1The Rise of Universalizing Religions300–600 CE

Core Objectives
- DESCRIBE the characteristics of universalizing religions, and EXPLAIN why universalizing religions developed to varying degrees in Afro-Eurasiabut did not develop elsewhere in the world.
- ANALYZE the relationship between empires and universalizing religions across Afro-Eurasia in this period.
- ASSESS the connections between political unity and religious developments in sub-Saharan Africa and Mesoamerica in the fourth to sixth centuries CE.
- COMPARE the unifying political and cultural developments in sub-Saharan Africa and Mesoamerica with those that took place across Eurasia in this period.
Around 180 CE, twelve Christians, seven men and five women, stood trial before the provincial governor at Carthage. Their crime was refusal to worship the gods of the Roman Empire. While the governor argued for the simplicity of his religion with its devotion to “the protecting spirit of our lord the emperor,” one Christian retorted that his own lord was “the king of kings and emperor of all nations.” This distinction was an unbridgeable gap between the governor and the Christians. The governor condemned them all. “Thanks be to God!” cried the Christians, and straightaway they were beheaded. As the centuries unfolded, the governor’s old Roman ideas of the supremacy of an emperor-lord would give way to the martyrs’ devotion to their Lord God as emperor over all. As with Christianity’s claim of an “emperor of all nations,” a religion’s capacity for universalizing—particularly its broad appeal across diverse peoples and cultures—became ever more important to its success.
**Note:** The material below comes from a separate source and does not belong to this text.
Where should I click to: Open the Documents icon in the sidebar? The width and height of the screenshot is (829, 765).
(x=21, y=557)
From 300 to 600 CE, the entire Afro-Eurasian landmass experienced a surge of religious activity. In the west, Christianity became the state faith of the Roman Empire. In India, the Vedic religion (Brahmanism) evolved into a more formal spiritual system called Hinduism. Buddhism spread across northern India, central Asia, and China. Around the same time, the peoples living in sub-Saharan Africa reached beyond their local communities, creating common cultures across wider geographical areas. The Bantu-speaking peoples, residing in the southeastern corner of present-day Nigeria, began to spread their way of life throughout the entire southern half of the landmass. Similarly, across the Atlantic Ocean, the Maya established political and cultural institutions over a large portion of Mesoamerica. Across much of the world, spiritual concerns integrated scattered communities through shared faiths. (See Map 1.1.)
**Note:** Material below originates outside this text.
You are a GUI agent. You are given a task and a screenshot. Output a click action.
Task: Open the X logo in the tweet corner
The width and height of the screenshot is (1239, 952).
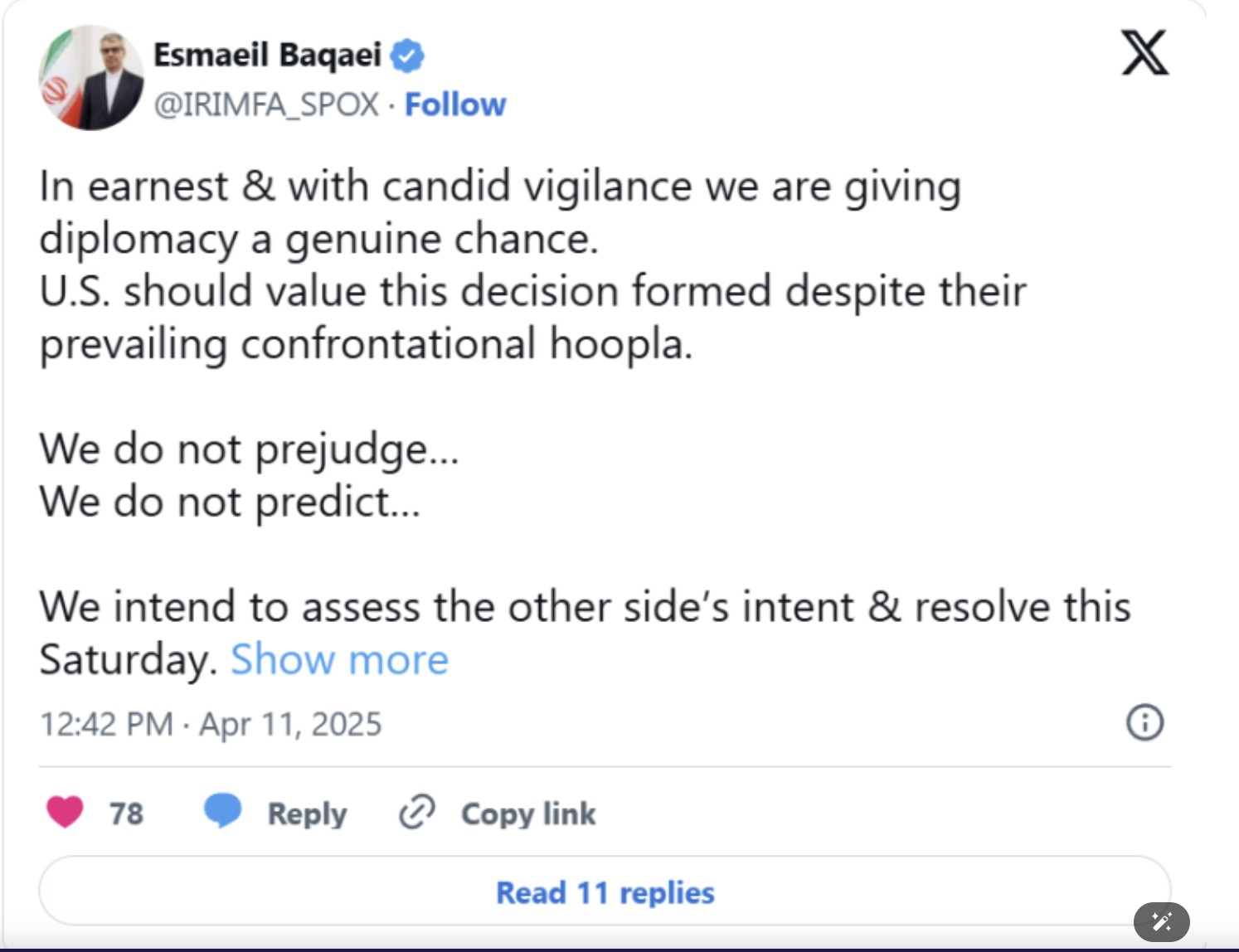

This integration was facilitated in Afro-Eurasia in part by the spread of what we might call universalizing religions. Two faiths in this era—Christianity and Buddhism—fit the model for this type of religion particularly well. Six main features characterize universalizing religions: their appeal to diverse populations (men and women, freeborn and slaves, rich and poor); their adaptability as they moved from one cultural and geographical area to another; their promotion of universal rules and principles to guide behavior that transcended place, time, and specific cultural practices; their proselytizing of new believers by energetic and charismatic missionaries; the deep sense of community felt by their converts despite, and perhaps because of, their many demands on followers; and—in the case of Christianity, and to a lesser extent Buddhism—the support given to them by powerful empires. Even as the Roman Empire and the Han dynasty began to crumble, these universalizing traditions continued to flourish.
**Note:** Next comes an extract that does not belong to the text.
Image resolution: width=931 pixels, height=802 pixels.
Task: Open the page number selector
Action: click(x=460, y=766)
Across Afro-Eurasia, universalizing religions were on the move. (See Map 1.2.) Religious leaders carrying written texts (books, scrolls, or tablets of wood or palm leaf) traveled widely. Christians from Persia went to China. Buddhists journeyed from South Asia to Afghanistan and used the caravan routes of central Asia to reach China. Voyages, translations, long-distance pilgrimages, and sweeping conversion campaigns remapped the spiritual landscape of the world. New religious leaders were the brokers of more universal but also more intolerant worldviews, premised on a distinct relationship between gods and their subjects. Religions and their brokers profoundly integrated societies. But they also created new ways to drive them apart.
Global Storylines
Universalizing Religions
- Universalizing religions—notably Christianity and Buddhism—appeal to diverse, widespread populations and challenge the power of secular rulers and thinkers.
- Across Afro-Eurasia, these universalizing religions offer continuity even as powerful empires, specifically the Roman Empire in the west and the Han dynasty in China, are transformed.
- Along the Silk Roads, the merchants and rulers of Sasanian Persia, Sogdiana, and South Asia profoundly influence the exchange of goods, people, and ideas between east and west.
- In the “worlds apart,” common cultural beliefs help unify newly organized polities in Mesoamerica and new communities of Bantu speakers in sub-Saharan Africa.
Glossary
- universalizing religions
- Religions that appeal to diverse populations; are adaptable to new cultures and places; promote universal rules and principles; proselytize new believers, often through missionaries; foster community; and, in some cases, do all of this through the support of an empire.